Potential applications¶

From a commercial perspective this does offer some interesting opportunities such as branded images that actually contain physical content, be that pdf’s, books or other media all wrapped up in one file. The image could itself hold a personalised encrypted token for access and other legitimate uses.

From a security point of view appropriate steps should be taken to prevent abuse.

How does this example work¶

At a high level PNG images are lossless they compress the image data in a similar way that a zip file would, because of this you can guarantee that the data you put in is the same as the data you get out this makes them ideal for storing any data. There are many many other image types that work like this, TIFF, Open EXR, GIF etc. so do not just think about PNG images.

JPG images are not as suitable as they are lossy even when you set them at 100% quality some data is discarded, you would have to use a different method to hide data in JPG’s which is an interesting challenge for the future.

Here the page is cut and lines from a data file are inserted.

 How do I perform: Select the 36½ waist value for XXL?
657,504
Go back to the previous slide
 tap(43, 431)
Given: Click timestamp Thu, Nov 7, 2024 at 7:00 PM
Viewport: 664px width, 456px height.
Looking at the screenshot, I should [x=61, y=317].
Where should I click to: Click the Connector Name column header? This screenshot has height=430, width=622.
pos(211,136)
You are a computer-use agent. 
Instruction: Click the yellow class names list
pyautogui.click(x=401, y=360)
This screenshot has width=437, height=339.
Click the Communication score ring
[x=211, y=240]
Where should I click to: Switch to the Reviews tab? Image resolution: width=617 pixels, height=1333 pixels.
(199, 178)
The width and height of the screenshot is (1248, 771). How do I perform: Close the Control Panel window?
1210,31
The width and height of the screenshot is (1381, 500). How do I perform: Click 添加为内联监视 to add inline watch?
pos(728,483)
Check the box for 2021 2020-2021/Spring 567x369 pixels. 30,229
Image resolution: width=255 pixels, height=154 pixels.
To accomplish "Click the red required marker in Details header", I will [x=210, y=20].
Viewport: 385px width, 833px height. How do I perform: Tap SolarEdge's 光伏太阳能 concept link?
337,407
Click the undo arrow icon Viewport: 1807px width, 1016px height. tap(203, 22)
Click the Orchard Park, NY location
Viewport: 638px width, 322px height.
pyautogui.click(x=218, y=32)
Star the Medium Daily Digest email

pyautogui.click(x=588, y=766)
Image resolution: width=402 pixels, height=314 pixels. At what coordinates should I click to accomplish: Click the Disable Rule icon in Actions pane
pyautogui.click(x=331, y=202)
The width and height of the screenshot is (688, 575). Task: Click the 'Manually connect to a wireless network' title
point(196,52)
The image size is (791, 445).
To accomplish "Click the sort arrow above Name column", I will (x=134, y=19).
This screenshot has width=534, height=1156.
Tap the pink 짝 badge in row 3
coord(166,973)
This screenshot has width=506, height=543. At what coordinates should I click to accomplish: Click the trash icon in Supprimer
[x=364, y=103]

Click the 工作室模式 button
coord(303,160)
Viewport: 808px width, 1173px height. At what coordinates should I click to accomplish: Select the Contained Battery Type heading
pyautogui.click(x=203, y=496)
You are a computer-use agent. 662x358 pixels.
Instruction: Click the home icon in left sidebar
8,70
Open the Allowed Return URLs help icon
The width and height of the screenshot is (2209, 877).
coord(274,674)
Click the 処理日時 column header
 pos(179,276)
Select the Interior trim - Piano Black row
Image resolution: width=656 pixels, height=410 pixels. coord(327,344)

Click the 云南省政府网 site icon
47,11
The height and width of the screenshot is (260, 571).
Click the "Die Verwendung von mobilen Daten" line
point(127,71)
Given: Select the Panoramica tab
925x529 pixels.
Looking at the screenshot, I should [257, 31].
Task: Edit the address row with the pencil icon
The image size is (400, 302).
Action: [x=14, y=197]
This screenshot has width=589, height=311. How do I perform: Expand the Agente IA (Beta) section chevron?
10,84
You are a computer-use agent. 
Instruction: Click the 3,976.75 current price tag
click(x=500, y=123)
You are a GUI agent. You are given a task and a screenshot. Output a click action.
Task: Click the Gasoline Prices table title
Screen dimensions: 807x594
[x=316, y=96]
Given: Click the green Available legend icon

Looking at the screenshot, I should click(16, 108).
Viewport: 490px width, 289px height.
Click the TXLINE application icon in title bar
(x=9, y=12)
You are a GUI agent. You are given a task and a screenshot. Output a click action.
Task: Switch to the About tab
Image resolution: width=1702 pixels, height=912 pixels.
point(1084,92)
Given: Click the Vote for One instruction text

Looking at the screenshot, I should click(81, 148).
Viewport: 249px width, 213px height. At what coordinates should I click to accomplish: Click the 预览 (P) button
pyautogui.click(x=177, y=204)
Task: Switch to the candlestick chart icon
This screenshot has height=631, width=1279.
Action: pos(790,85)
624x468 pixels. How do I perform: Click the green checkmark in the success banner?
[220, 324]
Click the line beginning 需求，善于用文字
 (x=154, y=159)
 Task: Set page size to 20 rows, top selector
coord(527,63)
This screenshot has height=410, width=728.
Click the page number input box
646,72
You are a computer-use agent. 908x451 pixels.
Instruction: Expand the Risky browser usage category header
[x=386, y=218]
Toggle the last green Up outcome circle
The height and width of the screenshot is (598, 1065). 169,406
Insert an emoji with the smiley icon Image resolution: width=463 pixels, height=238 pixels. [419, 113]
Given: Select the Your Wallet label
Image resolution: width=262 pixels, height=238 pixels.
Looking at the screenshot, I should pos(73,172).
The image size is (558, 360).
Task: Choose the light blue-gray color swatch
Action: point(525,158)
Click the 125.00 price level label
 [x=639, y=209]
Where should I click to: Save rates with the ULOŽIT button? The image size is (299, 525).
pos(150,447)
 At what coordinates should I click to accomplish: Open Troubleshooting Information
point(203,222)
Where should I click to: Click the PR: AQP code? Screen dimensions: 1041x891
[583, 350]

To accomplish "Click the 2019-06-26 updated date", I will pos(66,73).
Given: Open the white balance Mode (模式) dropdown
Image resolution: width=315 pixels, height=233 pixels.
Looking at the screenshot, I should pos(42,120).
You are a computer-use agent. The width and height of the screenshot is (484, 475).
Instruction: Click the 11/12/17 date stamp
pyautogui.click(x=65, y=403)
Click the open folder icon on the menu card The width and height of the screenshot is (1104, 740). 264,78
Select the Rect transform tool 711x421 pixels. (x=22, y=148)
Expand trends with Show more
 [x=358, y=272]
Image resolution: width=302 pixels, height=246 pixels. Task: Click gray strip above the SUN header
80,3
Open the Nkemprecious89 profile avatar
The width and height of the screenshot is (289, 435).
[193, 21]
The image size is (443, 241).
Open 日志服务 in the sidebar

This example focuses on RGBA (Red, Green, Blue, Alpha) channels, however there are many other ways to do this. For example in PNG you could use the exif data (which would be easier to spot) but what could be really clever could be doing something with the channel that can contain indices to the palette of colors and so on, if you read the specifications for PNG. you can see lots of other possibilities. Formats such as TIF and Open exr really are just a different data storage medium.

Warning

do not get fixated on this one example if you are thinking about any potential security implications, a holistic approach is required.

The data structure in the images in this example can be treated as a 3d array. Image width, height and depth (number of channels) each element can hold 8 bits of data. I have approached this proof of concept in a very basic and slow way from a coding perspective, if you treat this problem as a proper array and use vector calculations it would be an order of magnitude faster and you could be far more creative with how you store the data.

In this case the file to be hidden is read as a raw byte stream there is no interpretation of the data it just reads it then we convert it into bits padding each byte out so it is always 8 bits long.

e.g.

byte stream 255,8, ... ... ...

becomes

binary stream 11111111,00001000, ... ... ...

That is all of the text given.